Problem details:
Since pictures are not wanted in the copy, output only the rest of each record exactly.

Listed entries:
-=-=-=-=-
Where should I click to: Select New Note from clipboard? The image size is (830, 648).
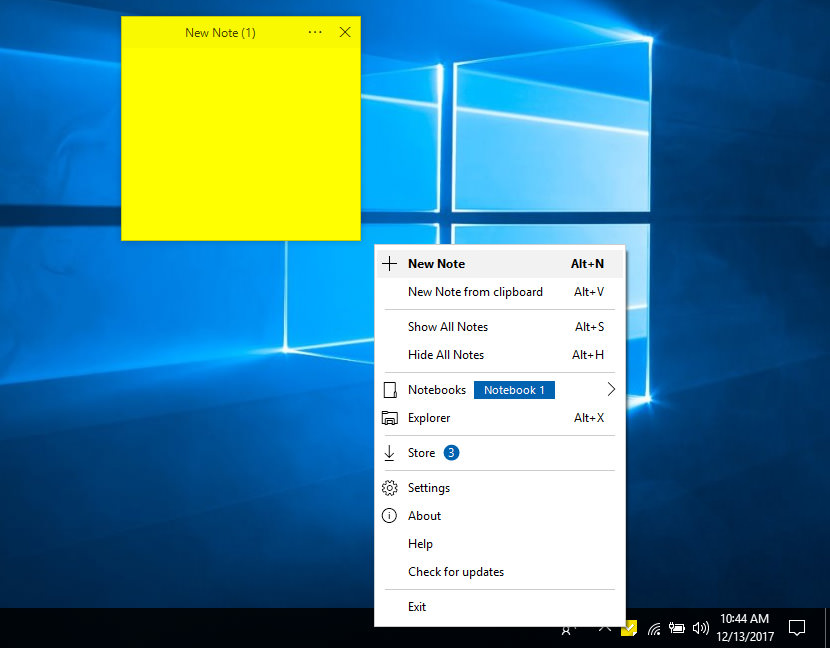click(475, 292)
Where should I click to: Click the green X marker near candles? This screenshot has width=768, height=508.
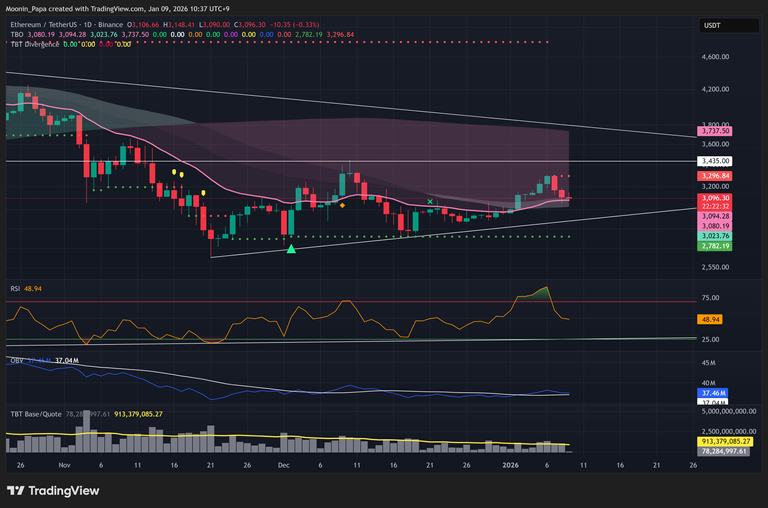tap(430, 202)
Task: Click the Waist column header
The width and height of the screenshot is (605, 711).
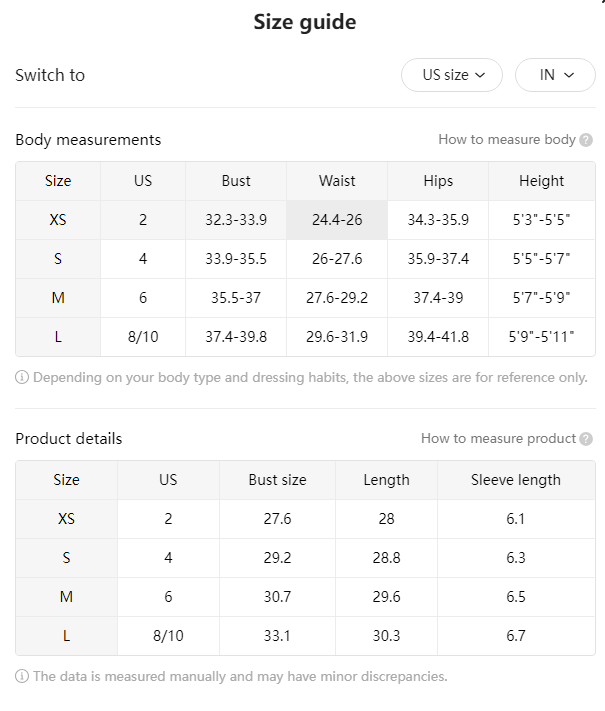Action: point(337,181)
-=-=-=-=-
Result of this task:
Where should I click to: Select New Note from clipboard? The image size is (830, 648).
click(475, 292)
Where should I click to: Click the green X marker near candles? This screenshot has width=768, height=508.
tap(430, 202)
Task: Click the Waist column header
The width and height of the screenshot is (605, 711).
Action: point(337,181)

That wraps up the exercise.